Box office ticket sales hit 20-year low in North America

Ticket sales in North American cinemas have plunged to their lowest levels in at least 20 years, as the coronavirus pandemic led to one of Hollywood’s worst weekends at the box office.

Receipts totalled about 56 million US dollars (£46 million) in American and Canadian theatres, according to studio estimates on Sunday.

Data firm Comscore said weekend box office revenues had not been as low since September 2000, when 54.5 million US dollars (£44.4 million) worth of tickets were sold on a quiet weekend.

More people went to the movies the weekend after September 11 2001.

Disney’s latest release from Pixar, Onward, remained the top film, earning 10.5 million US dollars (£8.6 million) in its second weekend.

The Christian romance I Still Believe, from Lionsgate, brought in 9.5 million US dollars (£7.7 million), while Sony’s comic book adaptation Bloodshot, with Vin Diesel, grossed an estimated 9.3 million US dollars (£7.6 million).

All of those totals were notably below expectations.

Most of Europe’s cinemas have shut in recent days, along with closures in China, India, Lebanon and Kuwait.

Those closures have already slashed international revenues.

But most American cinemas remained open for business over the weekend.

The two largest chains, AMC Theatres and Regal Cinemas, said they would not fill theatres to more than 50% capacity to facilitate social distancing.

Others asked moviegoers to leave empty seats around them.

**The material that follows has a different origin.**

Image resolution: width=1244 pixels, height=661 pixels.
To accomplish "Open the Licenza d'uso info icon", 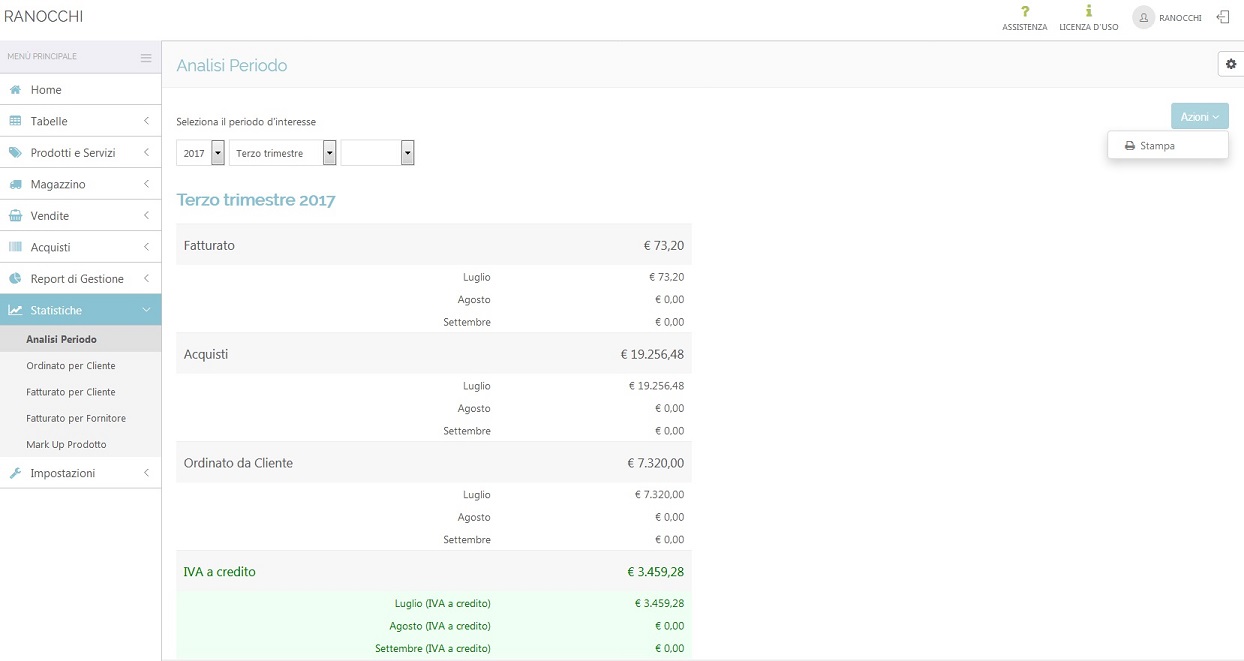I will pyautogui.click(x=1088, y=12).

All pledged to clean theatres between screenings.

Other cinemas opted to close, including many in New York.

Of the roughly 5,800 cinemas in the US, about 100 were closed over the weekend.

“With the worldwide coronavirus epidemic causing many domestic theatre chains to go to reduced seating and many international territories to either completely or partially close all theatres, as well as creating uncertainty about going to crowded spaces, all titles have seen larger than expected drops,” Disney said in a statement.

Health officials urged people to stay home and minimise social interaction, especially in states that have instituted bans on larger gatherings.

California put a limit on gatherings of 250 people; New York set its ban at 500 people; Ohio banned gatherings of 100 people or more.

Most of the entertainment world has shut down.

Broadway theatres, major museums and theme parks have closed their doors.

Concerts have been called off. Festivals including South by Southwest in Austin, Texas, and the Tribeca Film Festival in New York have been cancelled or delayed.

Most live-action film production has been put on hold.

Hollywood has also postponed most of its upcoming releases.

Next week’s most anticipated movie, A Quiet Place Part 2, has been removed from the schedule.

Other major releases, including Disney’s Mulan and the James Bond film Die Another Day have been put off.

That means that even if movie theatres remain open in the coming weeks, they will have little to play.